Inquiets face à la fragilisation du journalisme professionnel et au développement de la désinformation massive en ligne, qui perturbent le fonctionnement de nos démocraties, préoccupés par la permanence dans de nombreux pays du contrôle politique sur la presse ou de l’asservissement de l’information à des intérêts particuliers, les chefs d’Etat ou de gouvernement de Burkina Faso, Canada, Costa Rica, Danemark, France, Lettonie, Liban, Lituanie, Norvège, Sénégal, Suisse, Tunisie ont décidé de lancer, en s’inspirant des principes énoncés par cette déclaration, une initiative pour l’information et la démocratie.

Soixante-dix ans après l’adoption de la Déclaration universelle des droits de l’Homme, ils réitéreront à travers cette initiative, ouverte au soutien d’autres Etats, leur engagement en faveur de la liberté d’opinion et d’expression, et définiront les objectifs à suivre pour en garantir l’exercice dans le contexte technologique et politique du 21ème siècle.

VERSION ANGLAISE

===Joint statement of Roch Marc Christian Kaboré (Burkina Faso), Justin Trudeau (Canada), Carlos Alvarado (Costa Rica), Lars Lokke Rasmussen (Denmark), Emmanuel Macron (France), Raimonds Vējonis (Latvia), Saad Hariri (Lebanon), Dalia Grybauskaitè (Lithuania), Erna Solberg (Norway), Macky Sall (Senegal), Alain Berset (Switzerland), Beji Caid Essebsi (Tunisia) ===

The Heads of State or Government of Burkina Faso, Canada, Costa Rica, Denmark, France, Latvia, Lebanon, Lithuania, Norway, Senegal, Switzerland and Tunisia commend the work of the international independent Information and Democracy Commission initiated by the organization Reporters Without Borders, which has presented today, 11 November 2018, the results of this work at the Paris Peace Forum.

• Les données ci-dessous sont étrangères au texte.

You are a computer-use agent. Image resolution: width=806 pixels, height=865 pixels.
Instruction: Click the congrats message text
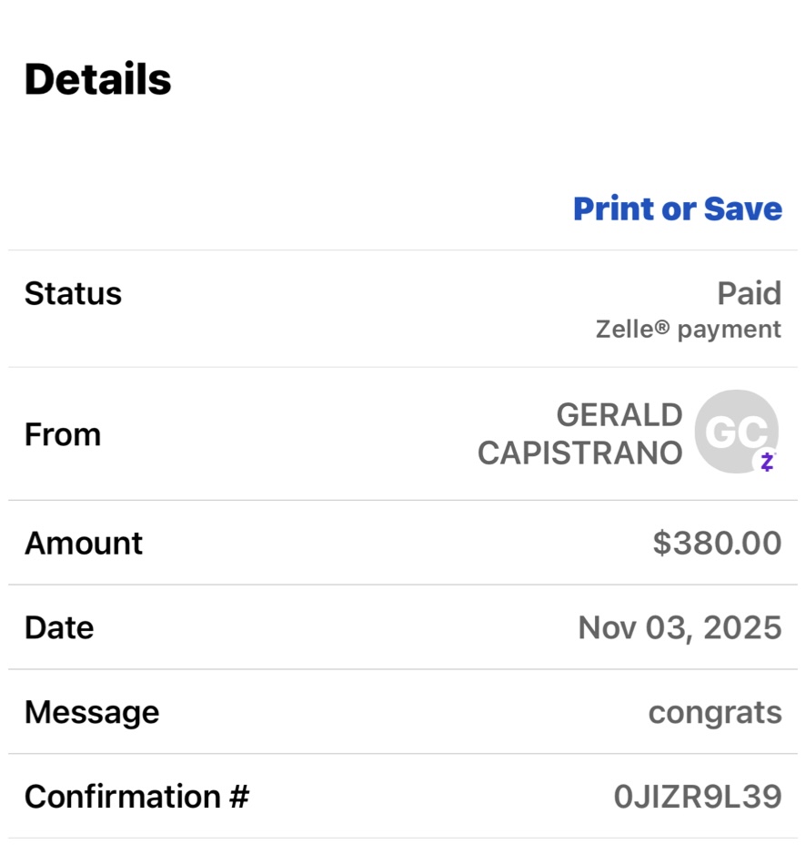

This Commission, initiated by Reporters without Borders, proposes, in its declaration published on 5 November 2018, that the global information and communication space be acknowledged as a common good of humankind, where freedom, pluralism and integrity of information must be guaranteed.

The commission underlines that actors in a position to shape this global space have responsibilities, especially in terms of political and ideological neutrality, pluralism, and accountability. It also calls for the acknowledgement that individuals have the right, not only to independent and pluralistic information, but also to reliable information, which is a necessary condition for them to freely form an opinion, and participate in a valuable way to the democratic debate.
Concerned that professional journalism has become more fragile, and that disinformation online continues to spread, both of which upset the functioning of our democracies, preoccupied that political control of the media remains in many countries and that freedom of the press continues to be threatened, as well as the subjugation of information to commercial interests, the Heads of State or Government of Burkina Faso, Canada, Costa Rica, Denmark, France, Latvia, Lebanon, Lithuania, Norway, Senegal, Switzerland and Tunisia have decided to launch an initiative for information and democracy, inspired by the principles of this declaration.
Seventy years after the adoption of the Universal Declaration of Human Rights, they will renew, through this initiative that will remain open to support by further governments, their commitment towards the right to exercise freedom of opinion and expression, and define the objectives to be pursued in order to achieve the full realization of these freedoms in the technological and political context of the 21st century.